* Goal of the exercise: Please copy each line below that contains the string "computer".
Records shown Start Marker
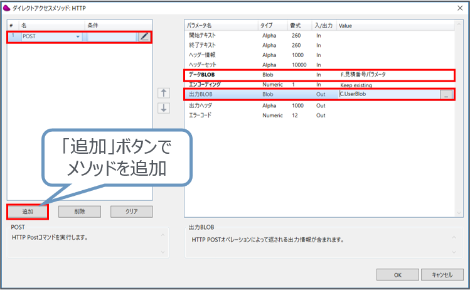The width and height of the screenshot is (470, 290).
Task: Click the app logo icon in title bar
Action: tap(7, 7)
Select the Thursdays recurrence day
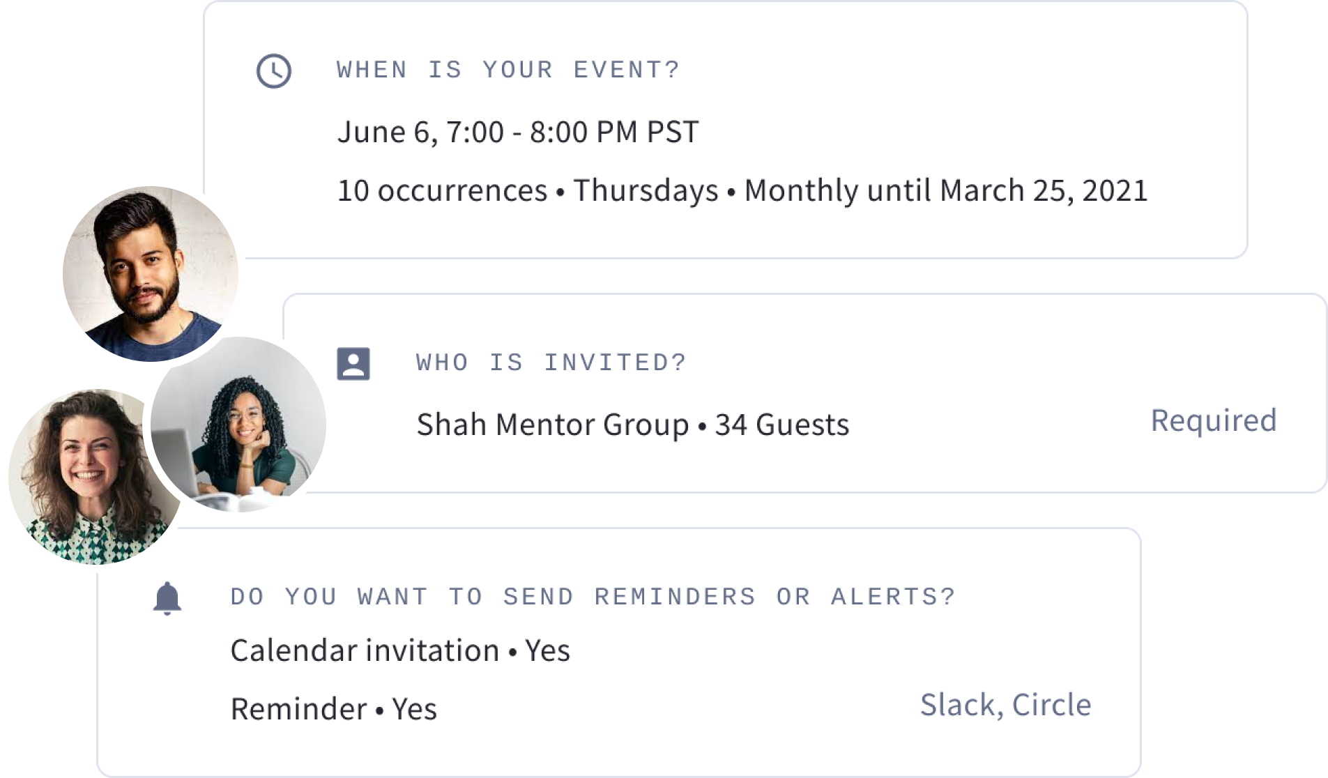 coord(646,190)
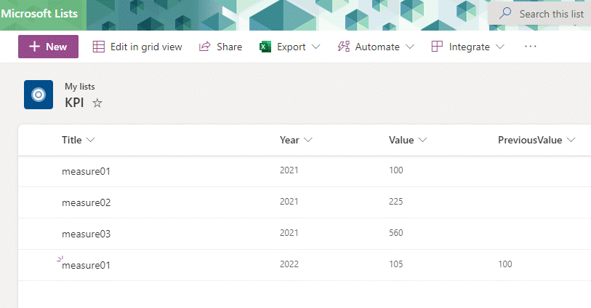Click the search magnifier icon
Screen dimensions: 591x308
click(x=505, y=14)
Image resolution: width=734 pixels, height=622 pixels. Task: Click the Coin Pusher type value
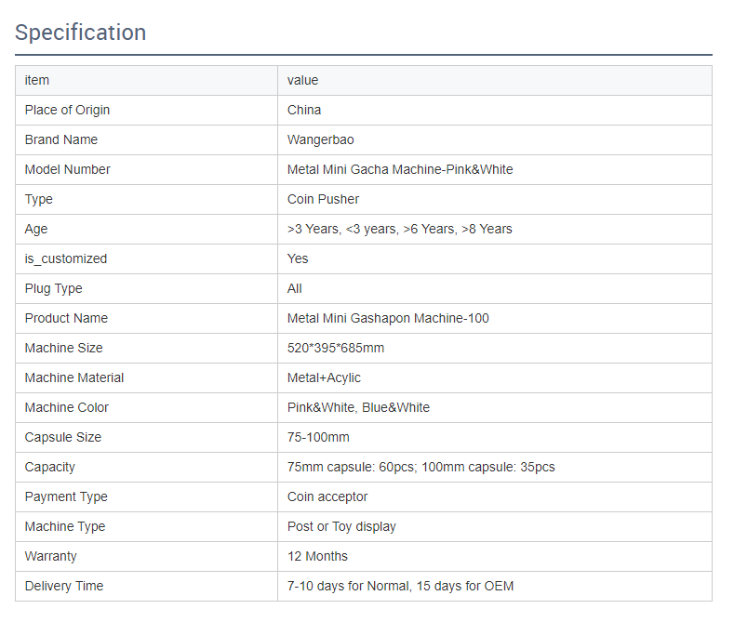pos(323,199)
Records shown End Marker
Records shown Start Marker
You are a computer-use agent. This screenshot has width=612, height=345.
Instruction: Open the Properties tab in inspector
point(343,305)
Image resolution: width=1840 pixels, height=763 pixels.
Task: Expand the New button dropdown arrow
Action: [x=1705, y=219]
Records shown End Marker
Records shown Start Marker
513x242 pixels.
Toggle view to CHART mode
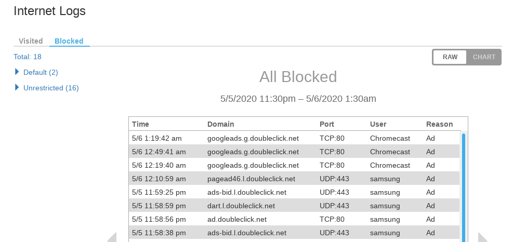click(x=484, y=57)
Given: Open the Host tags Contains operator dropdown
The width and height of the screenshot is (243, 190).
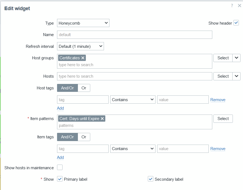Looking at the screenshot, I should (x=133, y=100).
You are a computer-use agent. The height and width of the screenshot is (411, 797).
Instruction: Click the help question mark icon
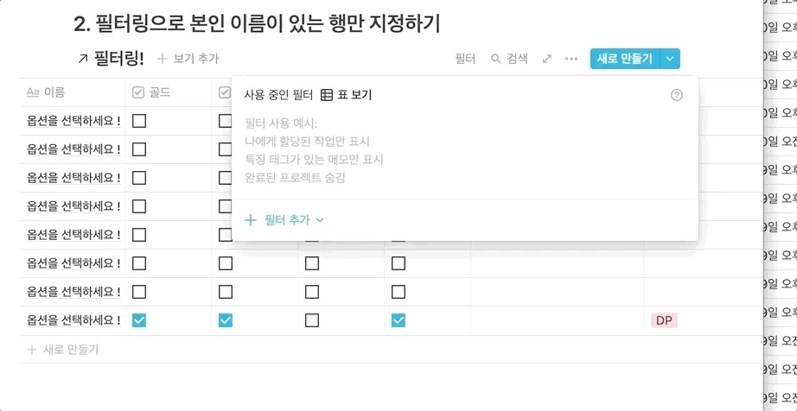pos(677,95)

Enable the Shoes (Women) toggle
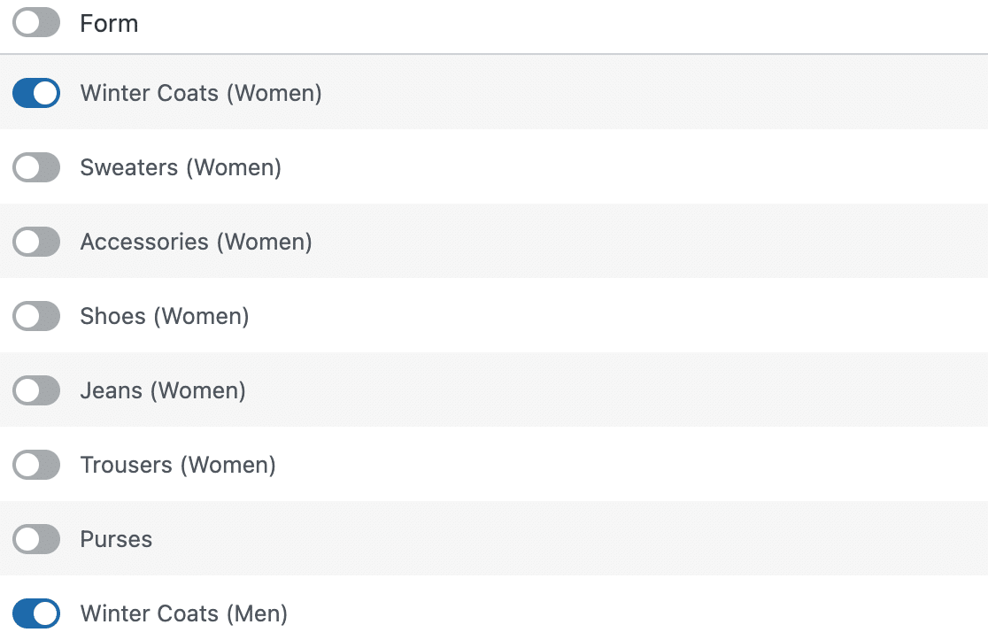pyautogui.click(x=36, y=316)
Records shown End Marker
* Answer box:
You are a computer-use agent. This screenshot has width=612, height=345.
You are a computer-use agent. The height and width of the screenshot is (411, 797).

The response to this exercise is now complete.